### [CONSIGNE]
Pour chacun des énoncés suivants, indiquez par oui ou par non s'il est conforme au texte sur la bataille de Waterloo, en citant les mots décisifs de ce texte. 1. Napoléon a rédigé son récit de la bataille à Sainte-Hélène. 2. Wellington s'était borné à observer la position du Mont-Saint-Jean à la lunette. 3. Les Français croyaient que Belle-Alliance était la Haye Sainte.

### [SOURCE]
[A] La vue d'aigle sur un champ de bataille
Posté : mar. nov. 29, 2011 4:19 am
(Ce message m'est inspiré par la lecture d'un très intéressant livre sur la bataille de Waterloo, qui m'a fait réaliser que je commettais une grave erreur : j'ai tendance à écrire mes batailles d'un point de vue évident pour un spectateur extérieur plutot que pour un combattant. J'écris ce message pour montrer à quel point une reconstitution postérieure à une bataille peut être trompeuse par rapport à la réalité vécue par les gens sur le champ de bataille, autant en fiction que dans la réalité)
La plupart des livres ou des récits des batailles sont écrits par des gens voyant une carte avec des unités comme des pièces d'échec. Dans de telles circonstances, certains mouvements sont évidents, et d'autres aparaissent comme des fautes grossières...un immense problème étant que personne n'avait cette belle vision (même à l'époque de la guerre moderne) et certainement pas à l'époque des guerres médiévales ou de la révolution.
Un des exemples les plus frappants est la bataille de Waterloo, justement. La bataille a été largement mythifié, par celui qui l'avait perdue (et qui voulait donc se couvrir) : dans son récit (écrit à Sainte Hélène, après avoir longuement consulté les récits anglais), Napoléon apparait comme un génie omniscient qui voit tout et devine tout : il ne perd que parce que ses lieutenants le trahissent, sont stupides ou n'obéissent pas à ses ordres.
Dans les faits, la thèse dans la majeure partie de l'historiographie anglophone est que la bataille a été gagnée en bonne partie parce que Lord Wellington, avait soigneusement inspecté la position du Mont-Saint-Jean en 1814 et en avait reconnu l'extrême solidité, alors que Napoléon l'avait rapidement observé à la lunette.
C'est justement de cela que se dégage des enseignements intéressants pour l'écriture de scènes de combat. On s'entend, Waterloo, on est en Belgique pas au Mordor ou sur Pandora....Comment quelqu'un peut être surpris et trompé par la configuration d'un champ de bataille en Belgique ?
En fait, l'état major a fait trois erreurs au sujet du Mont-Saint Jean
1)Les positions vitales du village de Mont Saint-Jean, de la ferme de la Haye Sainte et de la ferme de Belle-Alliance ont été décalées suite à une mauvaise lecture de la carte (ou une erreur de copie de la carte). Les Français croyaient que la Haye Sainte était le village de Mont Saint-Jean, et que Belle-Alliance était la Haye Sainte. Cette erreur a eu des conscéquences catastrophiques lors de la premìère attaque d'infanterie sur le plateau, où le premier corps (de Drouet d'Erlon) s'attendait à tomber sur un village à prendre d'assaut (le village du Mont Saint-Jean, à deux kilomètres en arrière de la ligne anglaise. Sauf qu'à la place d'un village, c'était une belle plaine ouverte, permettant des charges de cavalerie anglaises : de là la surprise totale lorsque la cavalerie charge.

### [BLOC DE DONNÉES]

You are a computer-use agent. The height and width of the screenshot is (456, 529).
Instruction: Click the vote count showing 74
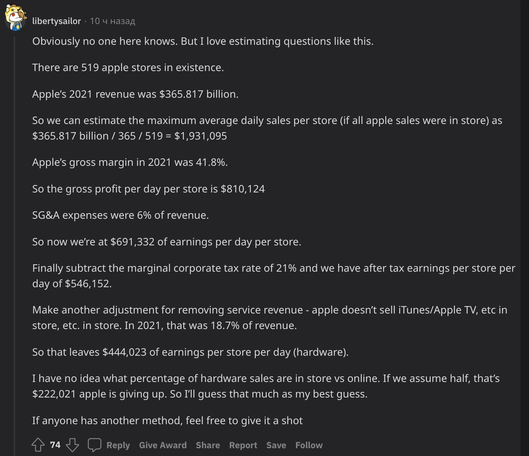click(55, 445)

### [CORRIGÉ COMPLET]
1. Oui : « écrit à Sainte Hélène, après avoir longuement consulté les récits anglais ».
2. Non : « Lord Wellington, avait soigneusement inspecté la position du Mont-Saint-Jean en 1814 ».
3. Oui : « et que Belle-Alliance était la Haye Sainte ».